Tasks and exercises –
A. Translate into Spanish this sentence from the commentary on the war on drugs: "But while the new report is much more substantive, offering detailed analyses from leading drug policy experts, it suffers from a similar timidity."
B. Write the next few sentences of the commentary on ending the war on drugs, continuing after its final sentence.

Selection –
_____

Can We End the War on Drugs Without Repealing Prohibition?


As Matthew Feeney
noted
this morning, a new report from the London School of
Economics (LSE) criticizes “a militarised and enforcement-led
global ‘war on drugs’ strategy” that “has produced enormous
negative outcomes and collateral damage.” The people who signed
onto the call for reform in the report’s foreword include five
Nobel-winning economists as well as statesmen such as former U.S.
Secretary of State George Shultz (also an economist, and a longtime
critic of the war on drugs), former Polish President Aleksander
Kwasniewski, and former E.U. foreign policy chief Javier Solana.
Like the 2011
report
from the self-appointed Global Commission on Drug
Policy, the LSE report is encouraging as an indicator of opposition
to the status quo. But while the new report is much more
substantive, offering detailed analyses from leading drug policy
experts, it suffers from a similar timidity.

_____

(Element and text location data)
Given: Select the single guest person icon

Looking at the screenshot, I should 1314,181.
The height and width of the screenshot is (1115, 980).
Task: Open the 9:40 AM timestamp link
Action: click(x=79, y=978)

_____

Solved tasks –
A. Pero aunque el nuevo informe es mucho más sustancial y ofrece análisis detallados de destacados expertos en políticas de drogas, adolece de una timidez similar.

B.
Although the LSE report is titled
Ending the Drug Wars
, that is not what it actually
recommends. Rather than condemning the use of force to stop people
from consuming arbitrarily proscribed intoxicants, the report calls
for a more judicious use of force, based on more realistic goals,
coupled with more drug treatment, a greater emphasis on harm
reduction, and tolerance of “global policy pluralism,” possibly
including experiments with various forms of marijuana legalization.
This vision amounts to a decided improvement on current policy, but
it would be more accurately described as a de-escalation than “an
end to the ‘war on drugs,'” as the LSE’s
press release
 calls it.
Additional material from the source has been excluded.